Last but not least, support for local businesses. Specialty roasters are small businesses in your city, or even area. Buying from them means you support your local economy. Many roasters also have direct trade with the coffee farms, which means you give more directly support those famers. Most farms that grow specialty coffee also follow practices regarding sustainability (and due to high price of specialty coffee, they can sustain their business with considerable smaller farms). If you care about sustainability and people likelihood, buying from roasters is a better way to support that.
What to look for from Coffee roasters
A coffee bean bag with one way valve is a must (In case you didn’t know, newly roasted coffee bean will release CO2, and that valve is important to let the CO2 out – but not let the air in) . Best if it is resealable. otherwise you would have to move the bean to an airtight container to keep them fresh for longer. Also, buy coffee beans if you can. Ground coffee starts losing their aroma and flavor just 30 minutes after grinding. Airtight container can only slow that down a little bit.
All of the roasters below have good coffees – the beans have consistent color, size and shape. My machines, techniques and taste are not at the level I can distinct each flavor, so I will focus on the services instead.
They offers good prices, but no subscription. They ship through DHL to the service point, with free shipping, which is nice, but not the best (compared to other options below)
The bags are well packaged, so you get proper protection of your precious coffee beans. But they also glue a plastic bag on the package (for the shipping information and the receipt), which is quite tiresome to remove for proper recycling.
They also offer better price for 1kg bag, compared to 4 bags of 250. While this is somewhat understandable from a commercial perspective, it means it’s harder to keep your coffee fresh, if you want to save some money. They probably should offer 500gr bag.
Another minus, I don’t recall their bag is resealable. Also the ink on the bag could easily get into you hands, especially if they are a little wet. They are, however, not very easy to wash off.
None of those things are critical, but they would be very nice to be fixed!
Lykke offers subscriptions, with 10% discount, which is good. Importantly, they ship directly to your mailbox. Order, and in one day or two, you find your favorite coffee bags in your mailbox. Convenient, huh?
You can easily manage subscriptions, including changing it, skip one delivery, or cancel it, which is a huge plus.
Their bag design is beautiful, and I absolutely like it. To make things better, they even included 2 bags of tea in my first shipment – a very good way to advertise.
Their espresso range, however, is quite limited. There is only one Bam! that is dedicated for espresso. Wish they offer more choices.
UPDATE: I bought 2 bags of BAM! from them due to their Black Friday sales, and were sent ones which were roasted on October 28th, which means more than 1 month when they arrived. I was disappointed, and sent them a letter. They apologized and offered a 30% coupon for my next order. While receiving one month old coffee bags is no fun, I think the way they handled it was nice. I took the offer.

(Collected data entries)
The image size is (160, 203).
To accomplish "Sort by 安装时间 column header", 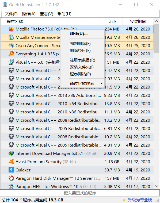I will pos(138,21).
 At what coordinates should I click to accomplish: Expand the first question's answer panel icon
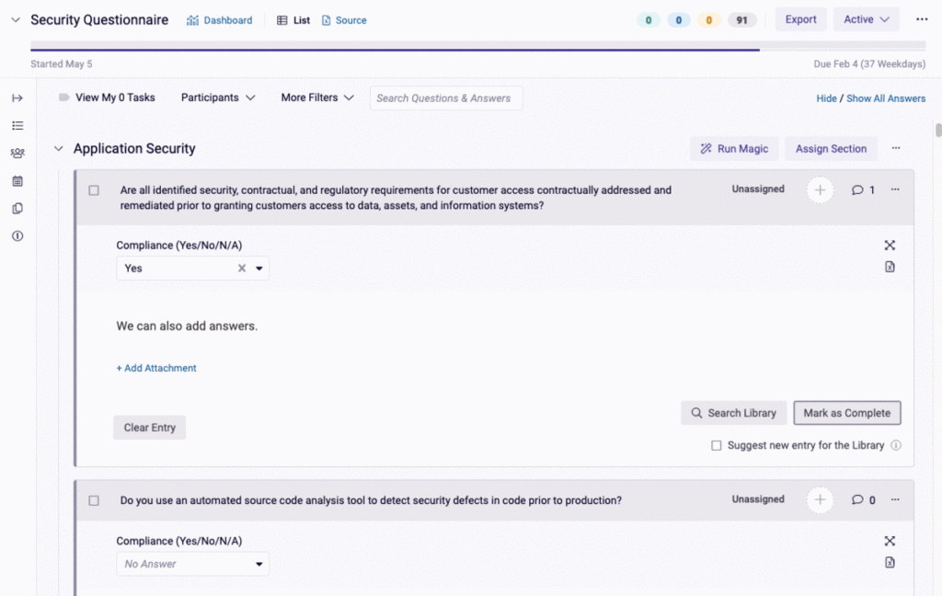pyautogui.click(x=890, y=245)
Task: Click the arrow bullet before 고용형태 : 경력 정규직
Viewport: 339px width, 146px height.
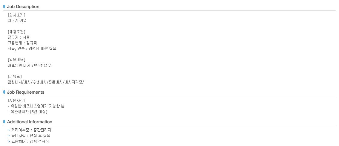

:: WHAT TO DO ::
• A. In the coffee roaster review, rewrite the passage between "UPDATE: I bought" and "took the offer.", inclusive, changing "coupon" to "discount code".
• B. According to the coffee roaster review, what discount does Lykke give on subscriptions?
• C. List every way the coffee roaster review says you can manage a Lykke subscription.
You will not need the records for any of this work.

:: RESPONSES BY TASK ::
• A.
UPDATE: I bought 2 bags of BAM! from them due to their Black Friday sales, and were sent ones which were roasted on October 28th, which means more than 1 month when they arrived. I was disappointed, and sent them a letter. They apologized and offered a 30% discount code for my next order. While receiving one month old coffee bags is no fun, I think the way they handled it was nice. I took the offer.

• B. A 10% discount.

• C.
- Changing it
- Skipping one delivery
- Canceling it